SIGHTINGS


 
Diana Under Fire By
British Academics
By Lyndsay Griffiths
4-20-98
 
 

LONDON, April 17 (Reuters) - Princess Diana was accused on Friday of unleashing a tide of sentimentality in uptight Britain and hurting the royal family with her obsessive personality. In the first real broadside at Diana since her death last August, a group of right-wing academics dismissed her in a new book as a self-indulgent woman whose childish outbursts and victim's mentality were a liability to both family and country. ``She was over-emotional and emotionally self-indulgent. What else do you say of somebody who throws herself downstairs and goes on hunger strike and who parades all her deepest personal problems on television in front of the whole nation?'' the book's co-editor Peter Mullen said in one of a series of interviews.

 

The princess, whose death in a car crash unleashed a ground swell of grieving, has been canonised in public opinion and few have dared speak out against her memory.
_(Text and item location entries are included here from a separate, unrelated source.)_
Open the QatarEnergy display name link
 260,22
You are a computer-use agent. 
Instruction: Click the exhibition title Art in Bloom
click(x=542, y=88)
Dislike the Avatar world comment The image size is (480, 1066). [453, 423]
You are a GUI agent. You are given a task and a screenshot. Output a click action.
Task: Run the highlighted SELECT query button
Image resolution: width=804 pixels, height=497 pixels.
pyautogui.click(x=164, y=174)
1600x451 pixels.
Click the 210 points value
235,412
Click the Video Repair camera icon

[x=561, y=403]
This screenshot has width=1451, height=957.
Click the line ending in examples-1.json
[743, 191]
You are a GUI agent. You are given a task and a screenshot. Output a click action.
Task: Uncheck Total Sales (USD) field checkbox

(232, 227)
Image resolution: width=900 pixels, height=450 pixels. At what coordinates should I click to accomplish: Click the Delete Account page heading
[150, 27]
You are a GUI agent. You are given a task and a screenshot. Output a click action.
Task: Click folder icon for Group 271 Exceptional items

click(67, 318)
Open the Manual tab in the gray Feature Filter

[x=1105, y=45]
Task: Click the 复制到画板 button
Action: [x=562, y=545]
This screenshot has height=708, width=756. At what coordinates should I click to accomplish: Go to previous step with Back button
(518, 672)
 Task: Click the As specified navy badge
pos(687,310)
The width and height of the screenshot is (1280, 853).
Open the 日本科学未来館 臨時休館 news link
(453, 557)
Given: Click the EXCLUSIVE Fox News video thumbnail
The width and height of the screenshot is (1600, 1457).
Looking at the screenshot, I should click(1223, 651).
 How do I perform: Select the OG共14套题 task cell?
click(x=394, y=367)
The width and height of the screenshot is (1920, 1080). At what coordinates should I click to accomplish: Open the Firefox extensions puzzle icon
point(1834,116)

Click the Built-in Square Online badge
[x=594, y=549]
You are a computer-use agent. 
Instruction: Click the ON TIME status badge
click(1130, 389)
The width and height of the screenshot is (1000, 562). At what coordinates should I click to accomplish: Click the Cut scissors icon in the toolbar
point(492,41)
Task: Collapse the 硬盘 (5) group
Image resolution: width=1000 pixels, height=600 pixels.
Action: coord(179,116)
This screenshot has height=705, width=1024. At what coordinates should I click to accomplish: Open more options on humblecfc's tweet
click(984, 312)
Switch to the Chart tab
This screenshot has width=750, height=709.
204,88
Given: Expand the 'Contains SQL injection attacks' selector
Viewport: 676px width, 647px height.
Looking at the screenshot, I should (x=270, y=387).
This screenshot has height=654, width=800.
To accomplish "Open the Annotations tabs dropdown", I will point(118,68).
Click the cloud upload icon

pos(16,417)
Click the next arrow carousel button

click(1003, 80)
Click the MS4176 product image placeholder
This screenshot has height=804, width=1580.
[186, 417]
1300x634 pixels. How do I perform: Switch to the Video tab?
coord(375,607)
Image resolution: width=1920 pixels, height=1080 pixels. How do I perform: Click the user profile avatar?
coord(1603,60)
But Mullen, an Anglican clergyman, attacked Diana's sentimentality as a pernicious national influence. Modern Britain, he said, was comparable to the Roman empire in its dying days ``when it lived on the sentimental recollection of past glories.''

 

The new book, ``Faking It - The Sentimentalisation of Modern Society,'' was published on Friday by a right-wing think tank, the Social Affairs Unit. Few pillars of the establishment escaped the essayists' wrath, be it a gesture-driven Labour government, a school system bereft of education or a touchy-feely, sing-song church. It said Britain, for so long a stuffy, stiff and ceremonial country, had become a mawkish land where feeling had usurped reason and self overtaken duty. ``Today's Britain is not modern, let alone cool. It is a fake society with fake institutions,'' said the editors. ``The society's defining moment was Princess Diana's funeral, in which sentimentality -- mob grief -- was personified and canonised.'' Diana, whose sons by Prince Charles are second and third in line to the throne, personified ``the elevation of feeling over reason, self-expression over discipline, self-esteem over objective duty,'' said Professor Anthony O'Hear, author of the book's Diana diatribe.

 

``These attitudes are ones which are fundamentally hostile to notions of tradition, hierarchy, formality,'' he said. ``The monarchy depends on notions of that sort and it's in that sense she could be said to be damaging.'' Supporters were quick to defend the self-appointed ``Queen of Hearts,'' who loved to champion the underdog and has raised tens of millions for charity.

 

``It seems to me a farrago of nonsense. The Princess of Wales is one of the great figures of our time,'' said Lord St John of Fawsley, a constitutional expert and former Conservative minister. The Red Cross, whose campaign to ban landmines was a favourite of Diana's, denied she was driven by ``emotional correctness.''

 

The Centrepoint charity said its young homeless residents ``certainly didn't think her concern was fake'' when Diana paid a visit and the National Aids Trust said the princess was anything but selfish in her pioneering and personal touch with AIDS carriers.